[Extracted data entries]
++++++++++++++++++++

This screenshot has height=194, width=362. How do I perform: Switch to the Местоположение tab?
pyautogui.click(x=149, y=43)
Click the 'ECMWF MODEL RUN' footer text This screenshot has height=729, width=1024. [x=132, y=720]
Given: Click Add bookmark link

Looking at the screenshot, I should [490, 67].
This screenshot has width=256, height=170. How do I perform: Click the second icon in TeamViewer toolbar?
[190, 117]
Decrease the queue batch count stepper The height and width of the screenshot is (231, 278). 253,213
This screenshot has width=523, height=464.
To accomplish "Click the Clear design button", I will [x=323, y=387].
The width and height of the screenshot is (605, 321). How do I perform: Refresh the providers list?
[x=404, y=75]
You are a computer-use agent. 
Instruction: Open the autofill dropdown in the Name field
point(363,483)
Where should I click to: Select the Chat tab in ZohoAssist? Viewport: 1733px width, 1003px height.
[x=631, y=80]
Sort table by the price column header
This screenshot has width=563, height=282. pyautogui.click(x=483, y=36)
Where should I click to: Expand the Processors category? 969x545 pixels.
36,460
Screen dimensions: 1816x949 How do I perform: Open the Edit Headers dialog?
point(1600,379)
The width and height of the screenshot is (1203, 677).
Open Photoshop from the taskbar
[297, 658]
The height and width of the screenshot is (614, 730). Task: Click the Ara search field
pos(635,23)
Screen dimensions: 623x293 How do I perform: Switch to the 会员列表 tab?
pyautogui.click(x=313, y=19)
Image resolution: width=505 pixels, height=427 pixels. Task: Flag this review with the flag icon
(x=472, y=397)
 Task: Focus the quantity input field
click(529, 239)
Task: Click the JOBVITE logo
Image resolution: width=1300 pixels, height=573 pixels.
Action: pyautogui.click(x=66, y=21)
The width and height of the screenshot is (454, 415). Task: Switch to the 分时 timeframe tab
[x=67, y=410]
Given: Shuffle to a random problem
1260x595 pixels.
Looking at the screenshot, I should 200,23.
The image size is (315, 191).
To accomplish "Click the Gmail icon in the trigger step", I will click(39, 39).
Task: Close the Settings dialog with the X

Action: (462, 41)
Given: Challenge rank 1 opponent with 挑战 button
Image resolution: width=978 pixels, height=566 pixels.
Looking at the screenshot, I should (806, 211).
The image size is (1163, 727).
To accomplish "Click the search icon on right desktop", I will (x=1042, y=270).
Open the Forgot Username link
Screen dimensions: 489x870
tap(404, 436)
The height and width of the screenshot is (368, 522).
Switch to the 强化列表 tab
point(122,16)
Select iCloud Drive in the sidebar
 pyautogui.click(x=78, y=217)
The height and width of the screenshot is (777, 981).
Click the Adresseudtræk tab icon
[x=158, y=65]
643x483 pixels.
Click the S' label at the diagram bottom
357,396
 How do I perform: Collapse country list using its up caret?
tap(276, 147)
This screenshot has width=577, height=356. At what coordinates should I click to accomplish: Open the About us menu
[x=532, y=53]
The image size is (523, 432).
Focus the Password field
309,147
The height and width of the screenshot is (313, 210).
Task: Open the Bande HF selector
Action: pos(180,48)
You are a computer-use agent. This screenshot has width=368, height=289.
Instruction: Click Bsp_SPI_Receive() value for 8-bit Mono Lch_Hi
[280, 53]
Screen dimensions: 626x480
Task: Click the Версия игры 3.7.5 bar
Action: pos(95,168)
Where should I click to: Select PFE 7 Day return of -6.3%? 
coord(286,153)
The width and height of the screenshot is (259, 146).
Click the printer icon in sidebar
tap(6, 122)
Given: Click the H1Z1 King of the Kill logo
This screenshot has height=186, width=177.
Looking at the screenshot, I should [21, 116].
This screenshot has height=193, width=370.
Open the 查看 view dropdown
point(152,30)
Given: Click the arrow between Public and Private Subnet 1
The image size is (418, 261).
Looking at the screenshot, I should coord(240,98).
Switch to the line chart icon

++++++++++++++++++++

TASK TO CARRY OUT
Could you filter the entries above for lines holding the string "logo" and copy them?

RESPONSE FOR THIS EXERCISE
Task: Click the JOBVITE logo
Given: Click the H1Z1 King of the Kill logo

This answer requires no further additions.